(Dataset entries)
==========
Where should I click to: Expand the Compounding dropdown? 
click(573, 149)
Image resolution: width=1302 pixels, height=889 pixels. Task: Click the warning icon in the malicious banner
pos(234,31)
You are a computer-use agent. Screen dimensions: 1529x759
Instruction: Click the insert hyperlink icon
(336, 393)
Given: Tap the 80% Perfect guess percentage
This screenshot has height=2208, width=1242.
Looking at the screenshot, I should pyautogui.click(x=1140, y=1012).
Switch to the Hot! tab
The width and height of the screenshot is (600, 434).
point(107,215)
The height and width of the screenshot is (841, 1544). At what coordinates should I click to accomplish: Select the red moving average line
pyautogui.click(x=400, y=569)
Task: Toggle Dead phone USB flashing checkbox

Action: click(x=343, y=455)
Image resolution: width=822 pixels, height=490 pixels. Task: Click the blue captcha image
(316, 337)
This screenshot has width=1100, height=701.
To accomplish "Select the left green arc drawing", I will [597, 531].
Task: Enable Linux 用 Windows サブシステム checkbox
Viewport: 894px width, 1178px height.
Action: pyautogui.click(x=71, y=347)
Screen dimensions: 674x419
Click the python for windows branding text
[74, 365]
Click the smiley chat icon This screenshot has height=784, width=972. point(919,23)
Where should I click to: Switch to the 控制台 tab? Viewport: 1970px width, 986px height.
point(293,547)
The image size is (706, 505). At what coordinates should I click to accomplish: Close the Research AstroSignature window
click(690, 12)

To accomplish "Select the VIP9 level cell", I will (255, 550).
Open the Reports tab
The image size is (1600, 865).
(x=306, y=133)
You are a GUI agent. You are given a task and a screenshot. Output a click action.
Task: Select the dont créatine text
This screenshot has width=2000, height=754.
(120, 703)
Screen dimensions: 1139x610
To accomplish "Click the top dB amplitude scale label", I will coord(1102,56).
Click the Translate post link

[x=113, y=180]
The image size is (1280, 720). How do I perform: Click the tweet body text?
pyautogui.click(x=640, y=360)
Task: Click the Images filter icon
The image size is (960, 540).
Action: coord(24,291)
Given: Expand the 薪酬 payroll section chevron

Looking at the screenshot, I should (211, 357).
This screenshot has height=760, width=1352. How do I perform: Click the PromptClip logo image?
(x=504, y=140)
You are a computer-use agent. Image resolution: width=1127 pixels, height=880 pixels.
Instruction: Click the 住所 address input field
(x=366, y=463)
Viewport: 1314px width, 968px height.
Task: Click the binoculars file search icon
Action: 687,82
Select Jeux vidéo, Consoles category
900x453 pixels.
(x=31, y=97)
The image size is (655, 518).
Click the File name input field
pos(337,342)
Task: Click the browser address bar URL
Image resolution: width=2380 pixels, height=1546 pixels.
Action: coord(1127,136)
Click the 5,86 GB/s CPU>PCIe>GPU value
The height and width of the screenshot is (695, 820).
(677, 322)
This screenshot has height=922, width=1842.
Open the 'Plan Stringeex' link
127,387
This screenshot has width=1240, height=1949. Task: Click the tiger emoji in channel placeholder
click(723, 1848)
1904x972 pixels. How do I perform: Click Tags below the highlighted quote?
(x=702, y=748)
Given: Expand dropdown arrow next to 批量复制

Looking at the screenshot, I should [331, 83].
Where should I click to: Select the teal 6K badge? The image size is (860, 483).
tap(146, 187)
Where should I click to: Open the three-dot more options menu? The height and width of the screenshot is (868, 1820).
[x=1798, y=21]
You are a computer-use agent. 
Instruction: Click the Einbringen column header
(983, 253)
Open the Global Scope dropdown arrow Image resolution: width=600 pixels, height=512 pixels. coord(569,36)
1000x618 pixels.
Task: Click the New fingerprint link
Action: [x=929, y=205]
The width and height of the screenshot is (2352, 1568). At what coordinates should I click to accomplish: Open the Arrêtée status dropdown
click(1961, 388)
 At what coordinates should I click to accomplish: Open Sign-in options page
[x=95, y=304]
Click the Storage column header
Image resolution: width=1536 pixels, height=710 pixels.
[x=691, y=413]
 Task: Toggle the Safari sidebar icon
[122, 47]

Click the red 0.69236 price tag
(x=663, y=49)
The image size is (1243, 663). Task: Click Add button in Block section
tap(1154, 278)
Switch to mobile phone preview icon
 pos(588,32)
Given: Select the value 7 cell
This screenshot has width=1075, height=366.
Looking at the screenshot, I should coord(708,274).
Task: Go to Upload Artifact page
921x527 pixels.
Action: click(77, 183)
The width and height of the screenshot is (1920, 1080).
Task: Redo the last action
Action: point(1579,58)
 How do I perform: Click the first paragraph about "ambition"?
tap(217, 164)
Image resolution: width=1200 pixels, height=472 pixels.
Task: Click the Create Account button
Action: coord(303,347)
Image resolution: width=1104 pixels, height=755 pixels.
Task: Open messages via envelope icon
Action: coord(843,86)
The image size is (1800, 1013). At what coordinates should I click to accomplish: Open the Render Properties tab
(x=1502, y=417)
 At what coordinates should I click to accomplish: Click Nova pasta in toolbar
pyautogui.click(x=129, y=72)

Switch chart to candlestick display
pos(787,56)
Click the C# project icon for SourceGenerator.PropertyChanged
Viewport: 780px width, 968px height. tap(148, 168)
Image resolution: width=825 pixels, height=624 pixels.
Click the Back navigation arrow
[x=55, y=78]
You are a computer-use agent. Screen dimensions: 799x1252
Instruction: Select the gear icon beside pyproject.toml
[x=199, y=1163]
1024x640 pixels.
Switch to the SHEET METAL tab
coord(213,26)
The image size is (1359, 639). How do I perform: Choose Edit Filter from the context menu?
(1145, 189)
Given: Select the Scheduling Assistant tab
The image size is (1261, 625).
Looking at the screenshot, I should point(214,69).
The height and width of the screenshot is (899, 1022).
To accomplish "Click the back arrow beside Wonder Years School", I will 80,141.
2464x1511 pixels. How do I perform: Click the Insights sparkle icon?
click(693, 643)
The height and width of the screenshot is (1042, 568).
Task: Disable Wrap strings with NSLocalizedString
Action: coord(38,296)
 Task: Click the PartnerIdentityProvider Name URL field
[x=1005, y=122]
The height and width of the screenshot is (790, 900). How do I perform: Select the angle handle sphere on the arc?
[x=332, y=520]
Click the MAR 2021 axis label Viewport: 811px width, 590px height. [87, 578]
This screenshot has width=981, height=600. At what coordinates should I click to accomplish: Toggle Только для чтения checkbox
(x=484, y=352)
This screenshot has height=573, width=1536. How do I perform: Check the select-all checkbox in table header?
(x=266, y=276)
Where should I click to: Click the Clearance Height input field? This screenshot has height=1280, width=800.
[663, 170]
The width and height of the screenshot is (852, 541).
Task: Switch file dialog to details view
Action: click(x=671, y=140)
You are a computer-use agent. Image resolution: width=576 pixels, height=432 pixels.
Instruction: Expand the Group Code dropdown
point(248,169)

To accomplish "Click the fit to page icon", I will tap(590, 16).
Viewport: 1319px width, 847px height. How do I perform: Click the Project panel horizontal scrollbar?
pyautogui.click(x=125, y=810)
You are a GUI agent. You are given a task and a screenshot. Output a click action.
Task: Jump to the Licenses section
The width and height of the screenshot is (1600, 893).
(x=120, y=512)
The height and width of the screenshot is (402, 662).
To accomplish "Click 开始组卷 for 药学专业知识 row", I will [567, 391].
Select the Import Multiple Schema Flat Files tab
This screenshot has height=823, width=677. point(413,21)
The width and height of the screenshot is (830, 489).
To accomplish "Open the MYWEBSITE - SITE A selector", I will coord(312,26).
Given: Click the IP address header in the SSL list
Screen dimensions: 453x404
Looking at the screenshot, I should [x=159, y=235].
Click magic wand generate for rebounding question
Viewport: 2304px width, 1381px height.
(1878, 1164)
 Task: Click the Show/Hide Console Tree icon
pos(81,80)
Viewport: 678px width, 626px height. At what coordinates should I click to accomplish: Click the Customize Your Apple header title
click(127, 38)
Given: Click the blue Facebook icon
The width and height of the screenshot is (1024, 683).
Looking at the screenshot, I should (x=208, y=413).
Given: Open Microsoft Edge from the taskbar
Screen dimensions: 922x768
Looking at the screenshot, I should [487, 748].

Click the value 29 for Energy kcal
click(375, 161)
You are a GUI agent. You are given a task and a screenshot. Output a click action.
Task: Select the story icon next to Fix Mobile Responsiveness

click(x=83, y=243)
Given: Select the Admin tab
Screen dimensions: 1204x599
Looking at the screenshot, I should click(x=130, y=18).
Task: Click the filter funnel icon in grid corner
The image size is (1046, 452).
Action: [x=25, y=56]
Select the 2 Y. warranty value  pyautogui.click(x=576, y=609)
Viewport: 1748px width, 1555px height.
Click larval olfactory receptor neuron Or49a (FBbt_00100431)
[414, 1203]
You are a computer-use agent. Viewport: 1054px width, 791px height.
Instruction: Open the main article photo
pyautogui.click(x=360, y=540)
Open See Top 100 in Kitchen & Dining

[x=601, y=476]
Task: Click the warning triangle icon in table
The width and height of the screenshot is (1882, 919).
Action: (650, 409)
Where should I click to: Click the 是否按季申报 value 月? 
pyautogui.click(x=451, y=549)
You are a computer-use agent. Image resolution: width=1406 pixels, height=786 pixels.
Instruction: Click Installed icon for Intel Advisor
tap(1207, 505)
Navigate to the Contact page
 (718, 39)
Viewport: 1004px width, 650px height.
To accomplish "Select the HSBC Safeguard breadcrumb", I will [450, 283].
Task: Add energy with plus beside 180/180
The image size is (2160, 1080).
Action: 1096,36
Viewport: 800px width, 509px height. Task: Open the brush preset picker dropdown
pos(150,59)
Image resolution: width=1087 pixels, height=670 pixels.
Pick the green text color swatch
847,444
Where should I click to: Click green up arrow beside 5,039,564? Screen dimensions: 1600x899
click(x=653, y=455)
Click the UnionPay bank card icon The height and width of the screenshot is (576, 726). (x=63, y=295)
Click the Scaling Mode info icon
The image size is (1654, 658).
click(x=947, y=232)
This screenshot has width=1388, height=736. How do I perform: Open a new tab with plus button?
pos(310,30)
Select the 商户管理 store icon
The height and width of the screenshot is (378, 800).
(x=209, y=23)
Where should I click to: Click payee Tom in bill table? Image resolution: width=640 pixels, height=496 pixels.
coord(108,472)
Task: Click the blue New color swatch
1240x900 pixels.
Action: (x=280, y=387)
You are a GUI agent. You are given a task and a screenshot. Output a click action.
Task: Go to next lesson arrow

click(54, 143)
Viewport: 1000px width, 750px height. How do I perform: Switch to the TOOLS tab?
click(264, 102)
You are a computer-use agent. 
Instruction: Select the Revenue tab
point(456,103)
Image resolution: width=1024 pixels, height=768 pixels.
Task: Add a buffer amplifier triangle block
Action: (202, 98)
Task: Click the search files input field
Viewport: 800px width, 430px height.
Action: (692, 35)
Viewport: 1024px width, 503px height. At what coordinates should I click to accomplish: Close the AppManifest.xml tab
==========
* _Challenge_: Reproduce, character for character, the lines of the items above, starting at the line containing "Where should I click to: Click the 是否按季申报" and ending at the line containing "pos(150,59)".

* _Answer to this task_:
Where should I click to: Click the 是否按季申报 value 月? 
pyautogui.click(x=451, y=549)
You are a computer-use agent. Image resolution: width=1406 pixels, height=786 pixels.
Instruction: Click Installed icon for Intel Advisor
tap(1207, 505)
Navigate to the Contact page
 (718, 39)
Viewport: 1004px width, 650px height.
To accomplish "Select the HSBC Safeguard breadcrumb", I will [450, 283].
Task: Add energy with plus beside 180/180
The image size is (2160, 1080).
Action: 1096,36
Viewport: 800px width, 509px height. Task: Open the brush preset picker dropdown
pos(150,59)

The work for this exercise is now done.